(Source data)
= Beginning of Section =
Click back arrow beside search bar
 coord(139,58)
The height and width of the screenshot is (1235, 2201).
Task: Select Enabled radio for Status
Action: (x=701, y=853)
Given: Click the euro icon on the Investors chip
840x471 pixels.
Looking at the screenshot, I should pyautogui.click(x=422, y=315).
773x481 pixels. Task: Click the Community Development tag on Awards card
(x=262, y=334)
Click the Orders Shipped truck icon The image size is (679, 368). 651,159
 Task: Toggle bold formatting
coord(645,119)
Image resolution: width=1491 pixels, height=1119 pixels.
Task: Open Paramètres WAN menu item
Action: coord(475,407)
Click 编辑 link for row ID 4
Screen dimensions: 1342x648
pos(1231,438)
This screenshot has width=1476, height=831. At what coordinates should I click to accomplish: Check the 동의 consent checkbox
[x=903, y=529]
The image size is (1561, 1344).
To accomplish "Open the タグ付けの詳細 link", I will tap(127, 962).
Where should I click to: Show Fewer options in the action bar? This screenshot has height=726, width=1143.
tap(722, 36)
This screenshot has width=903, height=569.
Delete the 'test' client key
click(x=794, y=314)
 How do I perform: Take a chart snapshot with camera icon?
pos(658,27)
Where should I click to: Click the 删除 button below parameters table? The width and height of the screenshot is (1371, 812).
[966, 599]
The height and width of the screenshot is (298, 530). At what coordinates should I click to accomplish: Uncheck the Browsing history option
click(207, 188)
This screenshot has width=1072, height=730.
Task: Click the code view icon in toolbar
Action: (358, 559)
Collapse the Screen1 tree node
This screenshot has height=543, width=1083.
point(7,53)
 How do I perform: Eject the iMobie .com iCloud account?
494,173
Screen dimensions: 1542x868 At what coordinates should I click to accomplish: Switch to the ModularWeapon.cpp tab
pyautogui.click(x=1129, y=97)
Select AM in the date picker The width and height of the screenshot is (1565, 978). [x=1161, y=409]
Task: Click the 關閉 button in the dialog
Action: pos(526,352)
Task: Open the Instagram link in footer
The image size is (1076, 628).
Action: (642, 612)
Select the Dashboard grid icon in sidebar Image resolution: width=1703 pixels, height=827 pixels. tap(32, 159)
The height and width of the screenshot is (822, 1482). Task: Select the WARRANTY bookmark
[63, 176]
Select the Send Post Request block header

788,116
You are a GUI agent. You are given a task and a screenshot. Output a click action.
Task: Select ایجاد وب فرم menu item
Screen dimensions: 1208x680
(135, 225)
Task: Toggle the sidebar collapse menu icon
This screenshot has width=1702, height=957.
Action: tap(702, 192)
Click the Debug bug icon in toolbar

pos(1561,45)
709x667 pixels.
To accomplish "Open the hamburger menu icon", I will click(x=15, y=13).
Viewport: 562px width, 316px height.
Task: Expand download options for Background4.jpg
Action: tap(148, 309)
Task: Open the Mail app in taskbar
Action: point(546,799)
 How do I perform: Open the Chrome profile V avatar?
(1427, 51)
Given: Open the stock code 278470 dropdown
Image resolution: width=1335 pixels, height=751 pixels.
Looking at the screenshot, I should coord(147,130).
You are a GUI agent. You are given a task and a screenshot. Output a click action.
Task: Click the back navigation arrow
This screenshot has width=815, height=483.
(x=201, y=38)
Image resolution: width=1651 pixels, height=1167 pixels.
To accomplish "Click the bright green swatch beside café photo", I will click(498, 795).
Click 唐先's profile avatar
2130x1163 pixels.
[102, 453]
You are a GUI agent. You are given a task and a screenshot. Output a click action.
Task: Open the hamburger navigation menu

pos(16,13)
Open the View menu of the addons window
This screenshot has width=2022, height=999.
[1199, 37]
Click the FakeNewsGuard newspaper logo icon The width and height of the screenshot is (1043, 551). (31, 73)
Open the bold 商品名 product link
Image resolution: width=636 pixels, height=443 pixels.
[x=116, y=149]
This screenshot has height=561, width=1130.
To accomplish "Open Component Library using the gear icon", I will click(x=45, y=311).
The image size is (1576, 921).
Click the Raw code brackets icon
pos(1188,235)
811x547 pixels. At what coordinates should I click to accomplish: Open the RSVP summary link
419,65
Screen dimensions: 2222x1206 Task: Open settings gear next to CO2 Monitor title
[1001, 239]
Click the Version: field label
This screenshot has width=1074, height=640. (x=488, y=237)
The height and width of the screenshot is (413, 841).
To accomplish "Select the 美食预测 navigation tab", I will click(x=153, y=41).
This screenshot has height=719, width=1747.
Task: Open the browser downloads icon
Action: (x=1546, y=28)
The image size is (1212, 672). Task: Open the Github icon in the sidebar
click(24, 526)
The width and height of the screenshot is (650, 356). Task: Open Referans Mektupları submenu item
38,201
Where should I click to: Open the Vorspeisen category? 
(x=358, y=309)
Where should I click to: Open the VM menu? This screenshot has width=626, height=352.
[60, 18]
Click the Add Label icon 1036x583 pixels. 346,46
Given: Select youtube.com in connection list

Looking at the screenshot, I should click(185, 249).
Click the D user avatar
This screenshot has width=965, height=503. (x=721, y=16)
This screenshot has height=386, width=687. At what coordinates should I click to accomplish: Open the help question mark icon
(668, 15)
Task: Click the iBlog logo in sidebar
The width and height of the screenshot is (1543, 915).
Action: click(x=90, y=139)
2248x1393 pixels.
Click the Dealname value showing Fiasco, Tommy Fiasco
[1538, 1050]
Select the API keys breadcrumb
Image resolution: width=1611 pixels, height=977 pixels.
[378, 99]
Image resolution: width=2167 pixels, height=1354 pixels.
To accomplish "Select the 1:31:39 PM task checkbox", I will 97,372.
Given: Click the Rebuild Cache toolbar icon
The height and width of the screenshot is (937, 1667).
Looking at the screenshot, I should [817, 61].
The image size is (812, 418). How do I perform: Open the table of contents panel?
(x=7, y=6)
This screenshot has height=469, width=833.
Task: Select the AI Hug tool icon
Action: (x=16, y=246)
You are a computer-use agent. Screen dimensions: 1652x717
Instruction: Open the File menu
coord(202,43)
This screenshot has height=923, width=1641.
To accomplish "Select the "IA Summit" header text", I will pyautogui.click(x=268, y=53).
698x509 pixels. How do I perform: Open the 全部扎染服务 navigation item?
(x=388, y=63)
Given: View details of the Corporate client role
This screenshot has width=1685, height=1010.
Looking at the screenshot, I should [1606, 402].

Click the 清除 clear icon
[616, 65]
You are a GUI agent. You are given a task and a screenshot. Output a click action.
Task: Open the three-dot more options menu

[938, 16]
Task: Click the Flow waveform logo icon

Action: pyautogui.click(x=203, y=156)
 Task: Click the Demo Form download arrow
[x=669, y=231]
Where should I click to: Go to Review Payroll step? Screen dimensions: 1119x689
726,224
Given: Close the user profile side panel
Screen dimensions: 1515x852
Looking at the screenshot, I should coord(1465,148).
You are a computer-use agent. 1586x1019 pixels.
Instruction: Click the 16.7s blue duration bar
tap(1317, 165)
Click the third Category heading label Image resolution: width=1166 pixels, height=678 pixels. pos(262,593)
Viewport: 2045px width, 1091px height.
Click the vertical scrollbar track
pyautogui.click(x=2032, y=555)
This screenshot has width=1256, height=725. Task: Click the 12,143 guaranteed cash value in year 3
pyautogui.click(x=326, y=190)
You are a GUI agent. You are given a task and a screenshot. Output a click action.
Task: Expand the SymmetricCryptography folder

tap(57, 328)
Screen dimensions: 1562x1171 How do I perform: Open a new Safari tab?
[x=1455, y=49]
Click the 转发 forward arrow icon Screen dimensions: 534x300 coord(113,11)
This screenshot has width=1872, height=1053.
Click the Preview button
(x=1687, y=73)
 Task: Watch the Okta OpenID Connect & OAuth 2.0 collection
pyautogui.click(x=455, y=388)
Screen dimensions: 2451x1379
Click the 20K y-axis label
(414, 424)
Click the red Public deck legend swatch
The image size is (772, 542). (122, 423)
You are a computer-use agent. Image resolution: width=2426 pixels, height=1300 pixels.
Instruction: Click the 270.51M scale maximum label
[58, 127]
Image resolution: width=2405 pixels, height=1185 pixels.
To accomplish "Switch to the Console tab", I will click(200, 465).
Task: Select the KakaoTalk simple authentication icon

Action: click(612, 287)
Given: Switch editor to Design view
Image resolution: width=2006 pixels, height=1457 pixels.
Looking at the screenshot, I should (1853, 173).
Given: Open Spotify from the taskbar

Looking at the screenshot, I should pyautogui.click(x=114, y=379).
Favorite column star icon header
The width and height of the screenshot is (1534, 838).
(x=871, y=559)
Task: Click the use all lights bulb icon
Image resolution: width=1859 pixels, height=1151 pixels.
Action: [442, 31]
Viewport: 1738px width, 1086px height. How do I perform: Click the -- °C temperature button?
= End of Section =
__Problem to solve__.
Quote verbatim the line containing "Task: Expand the SymmetricCryptography folder" and every line after it through the end of the records above.

__Solution for this problem__.
Task: Expand the SymmetricCryptography folder

tap(57, 328)
Screen dimensions: 1562x1171 How do I perform: Open a new Safari tab?
[x=1455, y=49]
Click the 转发 forward arrow icon Screen dimensions: 534x300 coord(113,11)
This screenshot has width=1872, height=1053.
Click the Preview button
(x=1687, y=73)
 Task: Watch the Okta OpenID Connect & OAuth 2.0 collection
pyautogui.click(x=455, y=388)
Screen dimensions: 2451x1379
Click the 20K y-axis label
(414, 424)
Click the red Public deck legend swatch
The image size is (772, 542). (122, 423)
You are a computer-use agent. Image resolution: width=2426 pixels, height=1300 pixels.
Instruction: Click the 270.51M scale maximum label
[58, 127]
Image resolution: width=2405 pixels, height=1185 pixels.
To accomplish "Switch to the Console tab", I will click(200, 465).
Task: Select the KakaoTalk simple authentication icon

Action: click(612, 287)
Given: Switch editor to Design view
Image resolution: width=2006 pixels, height=1457 pixels.
Looking at the screenshot, I should (1853, 173).
Given: Open Spotify from the taskbar

Looking at the screenshot, I should pyautogui.click(x=114, y=379).
Favorite column star icon header
The width and height of the screenshot is (1534, 838).
(x=871, y=559)
Task: Click the use all lights bulb icon
Image resolution: width=1859 pixels, height=1151 pixels.
Action: [442, 31]
Viewport: 1738px width, 1086px height. How do I perform: Click the -- °C temperature button?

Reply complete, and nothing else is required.